Texte à lire |
Aujourd’hui, ligne du Magistère de l’Église, et notamment des
Documents du Concile Vatican II et des interventions les plus récentes du
Souverain Pontife, notre Congrégation propose un thème auquel elle attache une
grande importance ecclésiale : « L’identité missionnaire du prêtre
dans l’Église, comme dimension intrinsèque de l’exercice des tria munera ». Elle entend ainsi mettre
l’accent sur l’importance de l’identité missionnaire du prêtre dans le contexte
actuel de la vie de l’Église.
2. L’urgence missionnaire dans le monde actuel
L’Église est par nature missionnaire, puisqu’elle tire son origine
de la mission du Fils et de celle de l’Esprit Saint, selon le dessein de Dieu
le Père (Décret Ad gentes, n. 2). Il
s’agit d’une missionnariété intrinsèque, fondé en dernière analyse sur les
missions trinitaires elles-mêmes. « Allez dans le monde entier, proclamez
la Bonne Nouvelle à toute la création » (Mc 16,15). On le retrouve également
dans la vocation de l’Apôtre des Gentils : « Va, car moi, je vais
t’envoyer au loin, vers les nations païennes » (Ac 22,21).

Données fournies |
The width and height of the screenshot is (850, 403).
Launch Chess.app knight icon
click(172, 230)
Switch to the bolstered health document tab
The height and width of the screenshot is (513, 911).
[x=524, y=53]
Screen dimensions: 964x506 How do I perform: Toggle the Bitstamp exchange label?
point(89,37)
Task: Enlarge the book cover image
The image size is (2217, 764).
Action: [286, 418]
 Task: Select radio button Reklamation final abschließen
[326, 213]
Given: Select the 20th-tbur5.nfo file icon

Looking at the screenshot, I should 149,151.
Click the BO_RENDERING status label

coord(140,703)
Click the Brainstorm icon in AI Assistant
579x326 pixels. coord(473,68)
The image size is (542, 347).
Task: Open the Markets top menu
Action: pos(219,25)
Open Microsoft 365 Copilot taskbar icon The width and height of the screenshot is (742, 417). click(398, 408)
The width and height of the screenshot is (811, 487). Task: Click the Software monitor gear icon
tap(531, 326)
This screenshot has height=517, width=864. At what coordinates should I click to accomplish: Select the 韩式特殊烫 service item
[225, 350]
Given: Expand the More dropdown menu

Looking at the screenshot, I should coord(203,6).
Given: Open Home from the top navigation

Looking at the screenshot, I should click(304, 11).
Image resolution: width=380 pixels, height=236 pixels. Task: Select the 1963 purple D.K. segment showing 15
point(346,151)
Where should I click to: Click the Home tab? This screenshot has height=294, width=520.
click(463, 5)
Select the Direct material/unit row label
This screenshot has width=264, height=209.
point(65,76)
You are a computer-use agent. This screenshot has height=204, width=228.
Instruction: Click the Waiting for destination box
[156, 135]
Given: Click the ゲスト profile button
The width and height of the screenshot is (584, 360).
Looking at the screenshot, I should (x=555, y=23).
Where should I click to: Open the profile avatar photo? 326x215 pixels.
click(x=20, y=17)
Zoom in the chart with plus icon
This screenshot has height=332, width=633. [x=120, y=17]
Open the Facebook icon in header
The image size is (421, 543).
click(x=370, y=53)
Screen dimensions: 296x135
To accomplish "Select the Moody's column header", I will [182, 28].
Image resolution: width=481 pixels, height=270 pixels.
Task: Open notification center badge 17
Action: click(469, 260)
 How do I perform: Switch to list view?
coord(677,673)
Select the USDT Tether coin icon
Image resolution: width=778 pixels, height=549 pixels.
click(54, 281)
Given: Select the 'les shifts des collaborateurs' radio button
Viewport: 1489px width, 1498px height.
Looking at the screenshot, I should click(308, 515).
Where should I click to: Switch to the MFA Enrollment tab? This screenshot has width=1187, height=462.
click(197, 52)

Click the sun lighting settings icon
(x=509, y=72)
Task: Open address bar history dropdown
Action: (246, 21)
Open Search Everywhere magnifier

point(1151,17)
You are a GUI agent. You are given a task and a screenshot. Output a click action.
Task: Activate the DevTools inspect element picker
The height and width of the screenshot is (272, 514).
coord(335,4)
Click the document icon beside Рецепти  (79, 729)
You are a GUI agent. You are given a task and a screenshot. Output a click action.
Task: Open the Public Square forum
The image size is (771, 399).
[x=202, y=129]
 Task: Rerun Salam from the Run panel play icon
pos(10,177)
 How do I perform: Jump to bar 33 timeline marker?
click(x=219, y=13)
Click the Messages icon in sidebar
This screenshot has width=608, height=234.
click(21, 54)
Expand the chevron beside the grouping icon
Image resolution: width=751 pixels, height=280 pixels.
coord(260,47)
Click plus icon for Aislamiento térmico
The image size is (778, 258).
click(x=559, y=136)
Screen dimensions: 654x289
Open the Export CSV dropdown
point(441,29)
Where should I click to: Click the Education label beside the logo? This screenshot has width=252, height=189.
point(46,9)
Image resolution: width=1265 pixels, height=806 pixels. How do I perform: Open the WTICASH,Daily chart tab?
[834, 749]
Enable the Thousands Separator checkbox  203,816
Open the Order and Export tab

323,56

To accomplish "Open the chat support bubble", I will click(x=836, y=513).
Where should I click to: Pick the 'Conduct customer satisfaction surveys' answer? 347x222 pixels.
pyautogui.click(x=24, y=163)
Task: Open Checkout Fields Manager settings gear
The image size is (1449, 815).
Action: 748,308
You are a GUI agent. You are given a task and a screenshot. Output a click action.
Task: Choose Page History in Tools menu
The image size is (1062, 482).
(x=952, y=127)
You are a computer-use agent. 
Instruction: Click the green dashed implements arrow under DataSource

Objectif A | D'après le texte sur l'identité missionnaire du prêtre, pour quelle raison l'Église est-elle missionnaire par nature ? Répondez en une à trois phrases.
Objectif B | Rédigez la suite du texte sur l'identité missionnaire du prêtre, à partir de sa dernière phrase.
Il n'est pas nécessaire de recourir aux données.

Réponse attendue A | L'Église est missionnaire par nature parce qu'elle tire son origine de la mission du Fils et de celle de l'Esprit Saint, selon le dessein de Dieu le Père. Cette missionnariété lui est donc intrinsèque, fondée en dernière analyse sur les missions trinitaires elles-mêmes.

Réponse attendue B |
Dans les
circonstances actuelles, l’urgence missionnaire se fait sentir avec force dans
le panorama mondial, non seulement pour la mission ad gentes, mais aussi pour la mission à l’intérieur du troupeau
déjà constitué de l’Église.
Dès le début de son pontificat, le Pape Benoît XVI a insisté sur
la situation nouvelle que l’Église vit aujourd’hui dans la société post-moderne.
Il s’agit d’une société dont la culture tend à rejeter Dieu, une société profondément
marquée par la sécularisation, le relativisme, le scientisme, l’indifférentisme
religieux, l’agnosticisme et par un laïcisme souvent militant et
anti-religieux. Cette nouvelle culture post-moderne progresse surtout dans les
pays occidentaux. Elle est omniprésente dans les médias, et se répand
progressivement à tous les peuples à travers la mobilité humaine et les nombreuses
formes actuelles de communication.
S’adressant
aux évêques allemands à l’occasion de la Journée Mondiale de la Jeunesse
(2005), le Saint-Père a dit : « Nous savons que sécularisation et
déchristianisation continuent de progresser, que le relativisme s’accroît, que
l’influence de l’éthique et de la morale catholiques est toujours moindre.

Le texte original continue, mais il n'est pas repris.